2. Neither Contracting Party, in granting entry under paragraph 1 of this Article, shall apply a numerical restriction in the form of quotas or the requirement of an economic needs test, unless (a) it notifies the other Contracting Party of its intent to apply the restriction no later than sixty days before the intended date of the implementation of the restriction, and (b) it, upon request by the other Contracting Party, consults with that other Contracting Party before the implementation of the restriction.
3. Neither Contracting Party shall require that an enterprise of that Contracting Party that is an investment of an investor of the other Contracting Party appoint, as executives, managers or members of boards of directors, individuals of any particular nationality.
Article 9
1. Neither Contracting Party shall impose or enforce, as a condition for investment and business activities in its territory of an investor of the other Contracting Party, any of the following requirements:
(a) to export a given level or percentage of goods or services;
(b) to achieve a given level or percentage of domestic content;
(c) to purchase, use or accord a preference to goods produced or services provided in its territory, or to purchase goods or services from natural or legal persons or any other entity in its territory;
(d) to relate the volume or value of imports to the volume or value of exports or to the amount of foreign exchange inflows associated with investments of that investor;
(e) to restrict sales of goods or services in its territory that an investment of that investor produces or provides by relating such sales to the volume or value of its exports or foreign exchange earnings;
(f) to transfer technology, a production process or other proprietary knowledge to a natural or legal person or any other entity in its territory, except when the requirement (i) is imposed or enforced by a court, administrative tribunal or competition authority to remedy an alleged violation of competition laws; or (ii) concerns the transfer of intellectual property and is undertaken in a manner not inconsistent with the Agreement on Trade-Related Aspects of Intellectual Property Rights, Annex 1C of the Marrakesh Agreement Establishing the World Trade Organization;
(g) to locate the headquarters of that investor for a specific region or the world market in its territory;
(h) to achieve a given level or value of research and development in its territory;
(i) to hire a given level of its nationals; or
(j) to supply one or more of the goods that the investor produces or the services that the investor provides to a specific region or the world market, exclusively from the territory of the former Contracting Party.

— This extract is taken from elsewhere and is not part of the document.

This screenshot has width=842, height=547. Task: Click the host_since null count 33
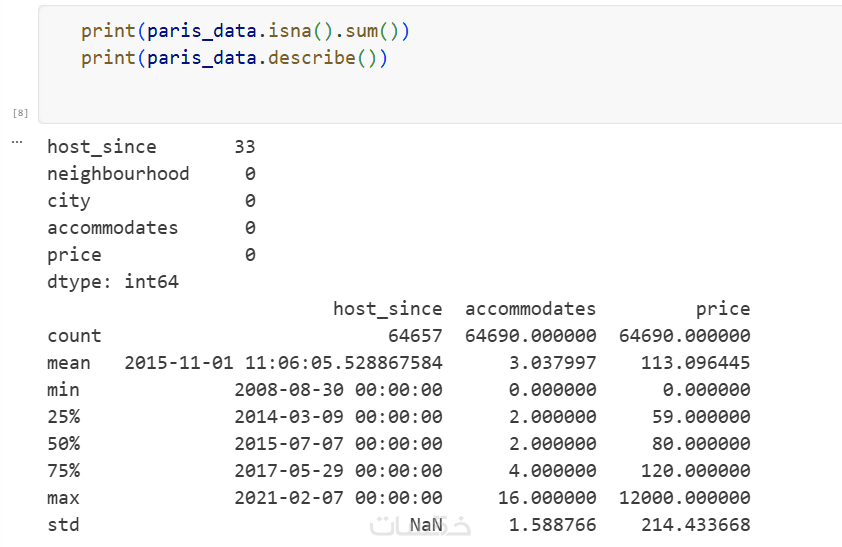click(x=245, y=147)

2. The Provisions of paragraph 1 of this Article do not preclude either Contracting Party from conditioning the receipt or continued receipt of an advantage, in connection with investment and business activities in its territory of an investor of the other Contracting Party, on compliance with any of the requirements set forth in paragraph 1 (f) through (j) of this Article.
3. Nothing in this Article shall be construed so as to derogate from the rights and obligations of the Contracting Parties under the Agreement on Trade-Related Investment Measures, Annex 1A of the Marrakesh Agreement Establishing the World Trade Organization.
Article 10
1. Each Contracting Party shall accord to investments in its territory of investors of the other Contracting Party fair and equitable treatment and full and constant protection and security.
2. Neither Contracting Party shall expropriate or nationalise investments in its territory of investors of the other Contracting Party or take any measure tantamount to expropriation or nationalisation (hereinafter referred to as “expropriation”) except: (a) for a public purpose; (b) in a non-discriminatory manner; (c) upon payment of prompt, adequate and effective compensation; and (d) in accordance with due process of law.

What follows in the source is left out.